Set down every record below exactly as it appears, but without the pictures.

Top of Records for the exercise

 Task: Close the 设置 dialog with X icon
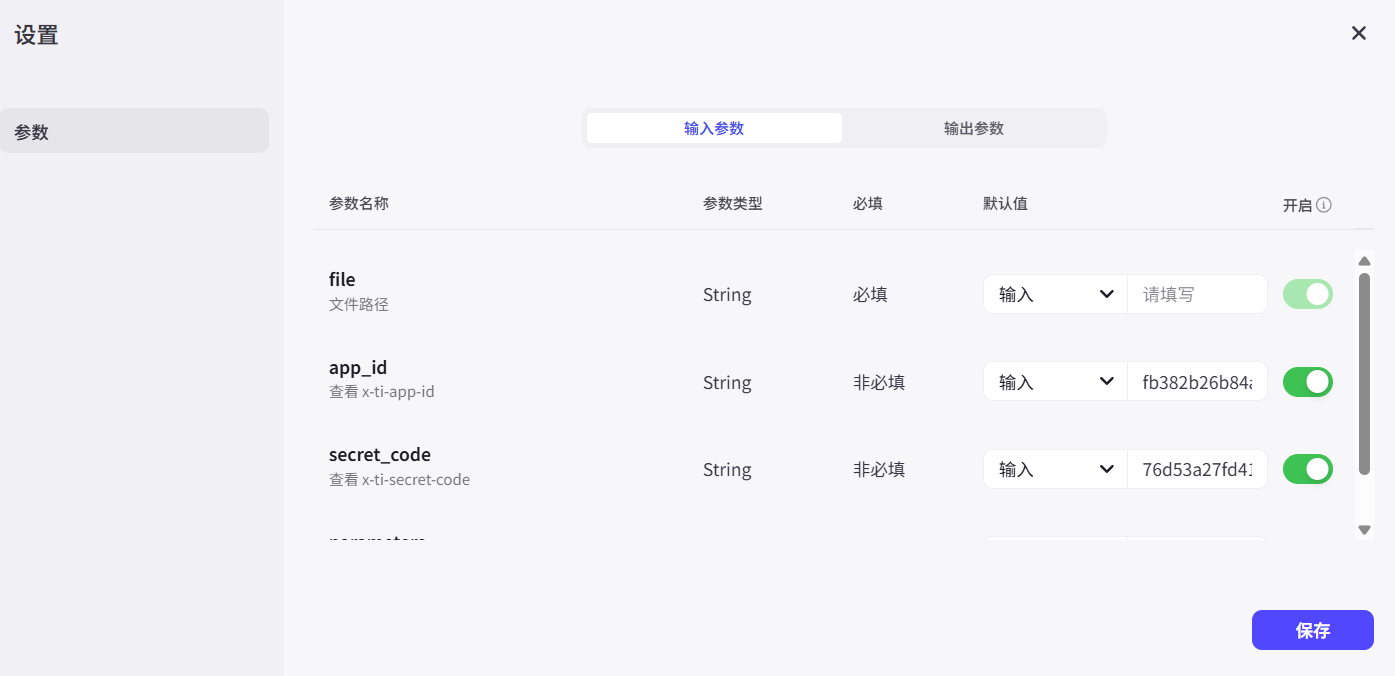(x=1358, y=33)
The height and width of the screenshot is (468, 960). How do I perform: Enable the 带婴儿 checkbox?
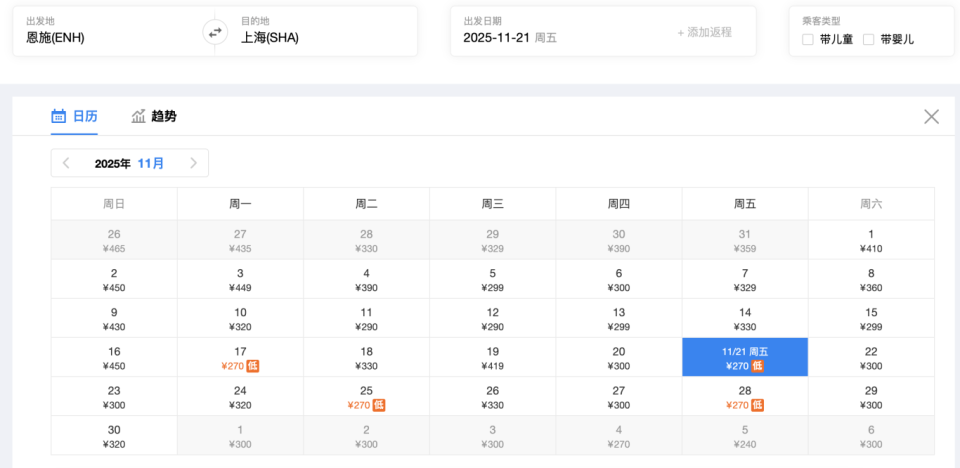pos(869,40)
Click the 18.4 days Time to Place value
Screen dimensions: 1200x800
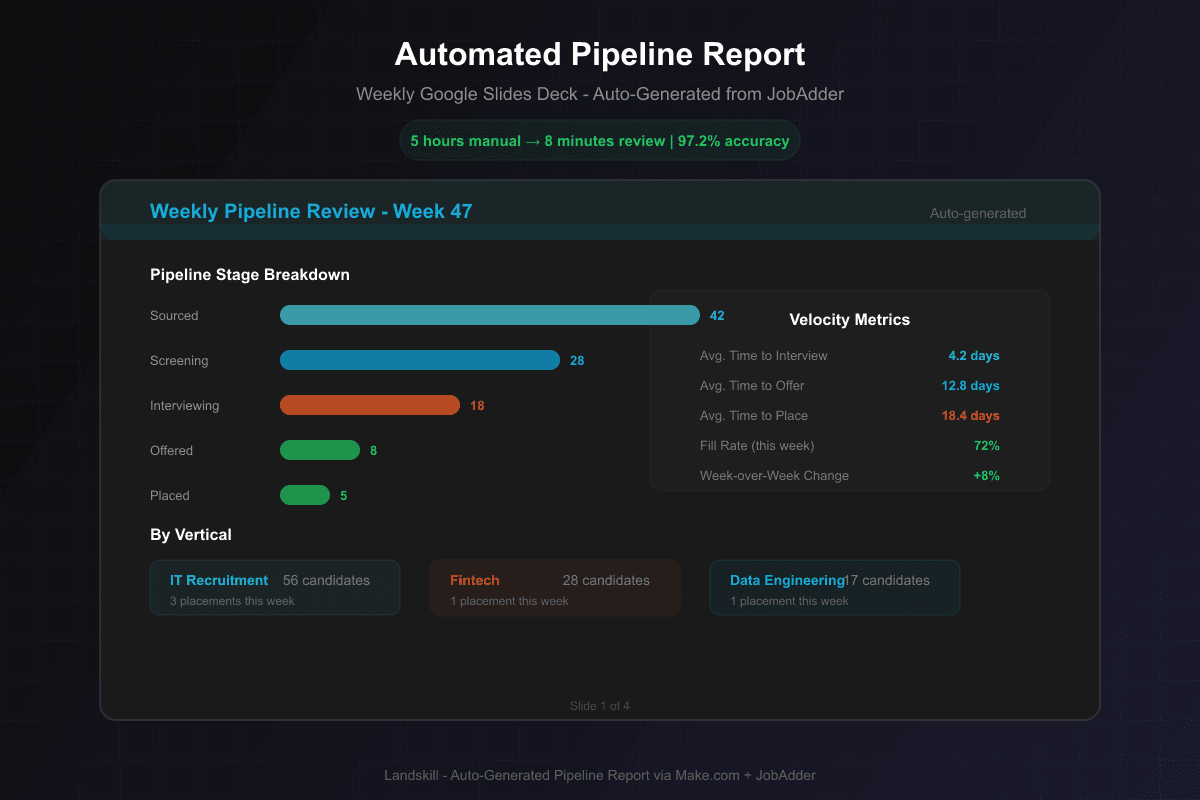click(x=969, y=416)
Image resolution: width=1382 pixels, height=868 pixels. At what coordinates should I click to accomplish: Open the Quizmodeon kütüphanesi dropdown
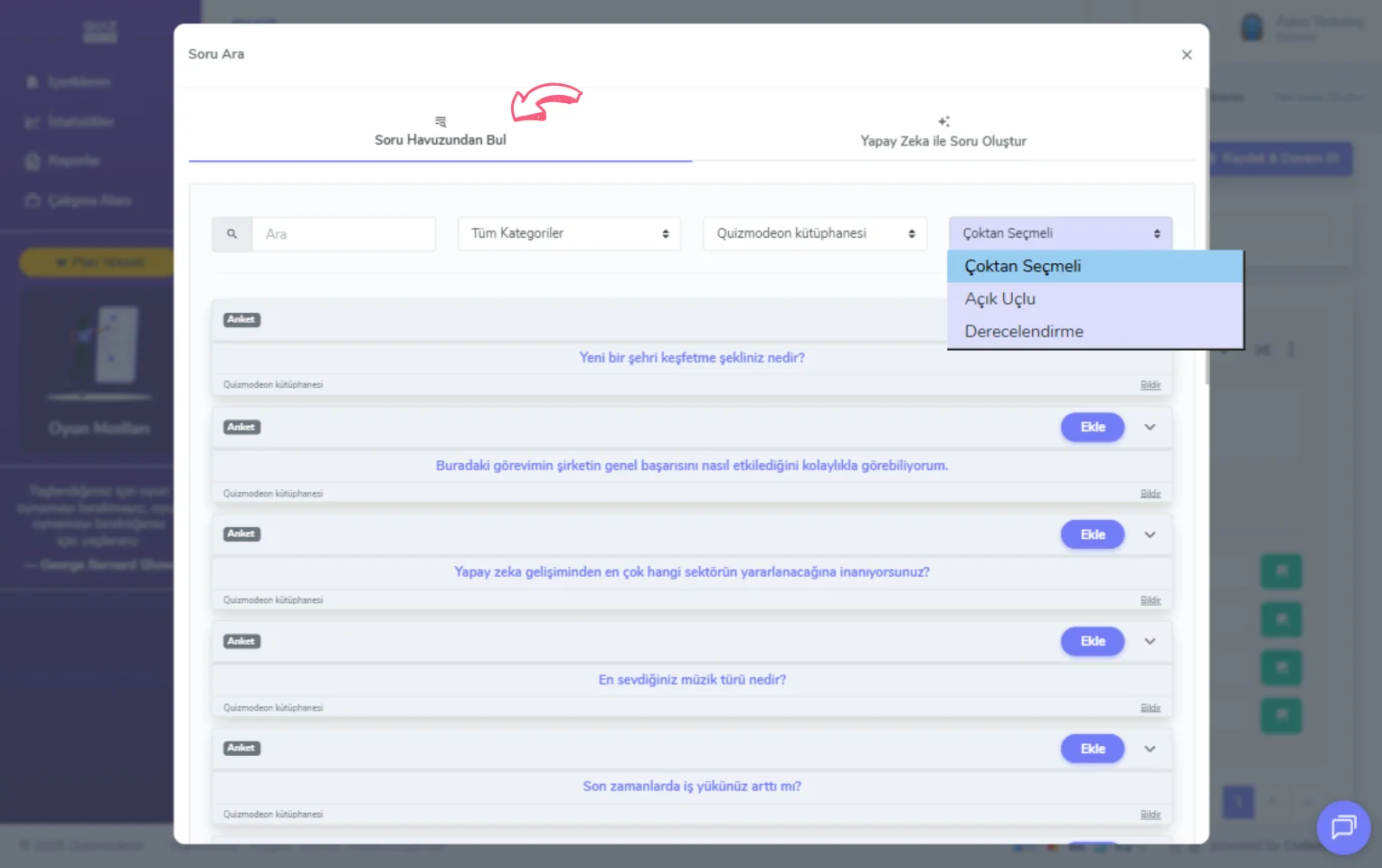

Bottom of Records for the exercise

**Final answer:**
 Task: Close the 设置 dialog with X icon
(x=1358, y=33)
The height and width of the screenshot is (468, 960). How do I perform: Enable the 带婴儿 checkbox?
pos(869,40)
Click the 18.4 days Time to Place value
Screen dimensions: 1200x800
click(x=969, y=416)
Image resolution: width=1382 pixels, height=868 pixels. At what coordinates should I click to accomplish: Open the Quizmodeon kütüphanesi dropdown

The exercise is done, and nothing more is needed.